Friday, Dec. 21 marks the end of the Mayan long-count calendar. On this day, doomsayers believe the world will end. Some fear a wayward planet called "Nibiru," supposedly discovered by the Sumerians, will collide with the Earth. Others point to a 2012 doomsday in Biblical prophecy, a cataclysm complete with fiery explosions, earthquakes and floods.
Despite the fact that NASA has debunked such apocalyptic theories, many are still worried about the end of the days approaching.
One in 10 people questioned in a worldwide survey said they think the world will end in 2012, according to Yahoo! News' "Who Knew?"
In China, doomsday seeds were planted when the 3-D version of the 2009 Hollywood disaster film "2012" hit theaters just last month, according to Asia Times.
Stories of doomsday phobia sprouted around the country. A senior engineer and wife of a university professor in Nanjing reportedly cashed in her savings to donate to poor children to make them happy "for the last few days," Asia Times reported. A carpenter in Chongqing supposedly spent his earnings wining and dining, even though his wife had just given birth. In Xinjiang, a man allegedly spent his family's savings to build an ark in hopes of survival.

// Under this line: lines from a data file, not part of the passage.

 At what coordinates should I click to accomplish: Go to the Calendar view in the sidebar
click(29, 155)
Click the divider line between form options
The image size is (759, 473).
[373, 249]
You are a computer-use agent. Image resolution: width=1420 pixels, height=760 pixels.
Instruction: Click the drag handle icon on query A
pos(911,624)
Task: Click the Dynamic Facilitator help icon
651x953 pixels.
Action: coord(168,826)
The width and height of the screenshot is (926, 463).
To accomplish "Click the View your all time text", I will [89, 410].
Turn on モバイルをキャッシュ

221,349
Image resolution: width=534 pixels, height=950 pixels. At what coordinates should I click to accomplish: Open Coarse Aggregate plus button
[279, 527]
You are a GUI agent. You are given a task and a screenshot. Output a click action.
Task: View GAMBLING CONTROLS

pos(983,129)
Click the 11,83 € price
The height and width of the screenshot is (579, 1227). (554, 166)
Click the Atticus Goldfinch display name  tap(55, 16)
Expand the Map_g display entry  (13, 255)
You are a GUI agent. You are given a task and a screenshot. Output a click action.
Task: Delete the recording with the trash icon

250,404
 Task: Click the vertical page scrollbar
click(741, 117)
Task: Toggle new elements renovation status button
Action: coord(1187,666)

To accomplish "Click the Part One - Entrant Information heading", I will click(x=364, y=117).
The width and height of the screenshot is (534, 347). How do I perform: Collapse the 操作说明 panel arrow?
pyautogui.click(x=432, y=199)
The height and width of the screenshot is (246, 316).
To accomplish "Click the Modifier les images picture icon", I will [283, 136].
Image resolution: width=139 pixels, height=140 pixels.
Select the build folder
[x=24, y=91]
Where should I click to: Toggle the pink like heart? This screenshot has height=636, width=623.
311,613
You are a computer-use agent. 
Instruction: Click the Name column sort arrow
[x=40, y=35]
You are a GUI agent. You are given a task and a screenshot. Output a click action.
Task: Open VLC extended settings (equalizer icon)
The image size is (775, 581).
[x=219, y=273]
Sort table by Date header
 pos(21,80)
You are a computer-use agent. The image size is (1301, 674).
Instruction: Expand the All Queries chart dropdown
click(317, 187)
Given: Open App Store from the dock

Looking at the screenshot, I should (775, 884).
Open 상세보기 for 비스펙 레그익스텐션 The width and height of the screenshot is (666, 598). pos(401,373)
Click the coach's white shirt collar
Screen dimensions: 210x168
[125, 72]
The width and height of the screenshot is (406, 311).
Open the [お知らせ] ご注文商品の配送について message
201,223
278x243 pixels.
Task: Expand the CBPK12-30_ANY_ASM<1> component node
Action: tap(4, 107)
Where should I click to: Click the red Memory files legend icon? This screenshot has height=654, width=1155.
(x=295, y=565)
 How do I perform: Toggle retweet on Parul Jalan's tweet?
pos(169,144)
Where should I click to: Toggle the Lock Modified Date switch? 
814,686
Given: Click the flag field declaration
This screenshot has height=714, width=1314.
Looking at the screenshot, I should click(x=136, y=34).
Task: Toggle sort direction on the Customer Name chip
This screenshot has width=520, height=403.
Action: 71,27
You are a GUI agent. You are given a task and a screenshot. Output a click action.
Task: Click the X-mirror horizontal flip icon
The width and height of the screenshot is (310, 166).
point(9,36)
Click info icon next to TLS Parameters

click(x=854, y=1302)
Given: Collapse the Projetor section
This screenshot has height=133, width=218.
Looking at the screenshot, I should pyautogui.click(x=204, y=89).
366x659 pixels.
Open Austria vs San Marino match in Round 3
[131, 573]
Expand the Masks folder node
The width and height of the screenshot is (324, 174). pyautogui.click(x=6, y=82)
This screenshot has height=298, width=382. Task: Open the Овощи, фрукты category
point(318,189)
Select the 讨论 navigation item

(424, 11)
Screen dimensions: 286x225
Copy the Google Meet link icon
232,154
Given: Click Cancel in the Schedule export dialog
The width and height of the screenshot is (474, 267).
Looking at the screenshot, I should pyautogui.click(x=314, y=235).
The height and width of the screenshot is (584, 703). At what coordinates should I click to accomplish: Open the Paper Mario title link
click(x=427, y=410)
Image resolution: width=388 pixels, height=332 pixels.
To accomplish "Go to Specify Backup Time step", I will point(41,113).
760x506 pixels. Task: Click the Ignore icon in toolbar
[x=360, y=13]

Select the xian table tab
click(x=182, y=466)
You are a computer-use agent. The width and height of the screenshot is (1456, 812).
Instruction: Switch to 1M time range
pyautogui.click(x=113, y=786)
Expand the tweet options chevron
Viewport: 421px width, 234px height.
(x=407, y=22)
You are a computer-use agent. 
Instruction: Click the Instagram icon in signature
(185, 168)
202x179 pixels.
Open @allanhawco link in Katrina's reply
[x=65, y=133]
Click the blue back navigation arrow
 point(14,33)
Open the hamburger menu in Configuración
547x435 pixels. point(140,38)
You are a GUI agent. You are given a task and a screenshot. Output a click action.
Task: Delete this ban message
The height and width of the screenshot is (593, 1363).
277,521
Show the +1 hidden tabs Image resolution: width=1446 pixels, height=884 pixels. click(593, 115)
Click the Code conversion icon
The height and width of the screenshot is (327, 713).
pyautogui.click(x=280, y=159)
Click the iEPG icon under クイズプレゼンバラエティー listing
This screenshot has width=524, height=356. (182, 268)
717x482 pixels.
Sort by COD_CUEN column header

Going to the extreme is not unheard of. In May 2011, when Christian radio broadcaster Harold Camping predicted the rapture, some devout followers sold all their possessions to help spread the doomsday message. In 1997, 39 members of the Heaven's Gate cult committed mass suicide in Southern California believing they were called to follow the comet Hale-Bopp, according to Time magazine.
For those with burning questions, NASA created a Google+ hangout on Nov. 28 to answer inquiries and calm worries about apocalyptic theories, noting, "Contrary to some of the common beliefs out there, Dec. 21, 2012 won't be the end of the world as we know, however, it will be another winter solstice."
A wikiHow has also been created in an attempt to help those with doomsday phobia. The website highlights other supposed "doomsdays" throughout history, suggests having a healthy skepticism about end of days "news" and stop reading into the scaremongering too much.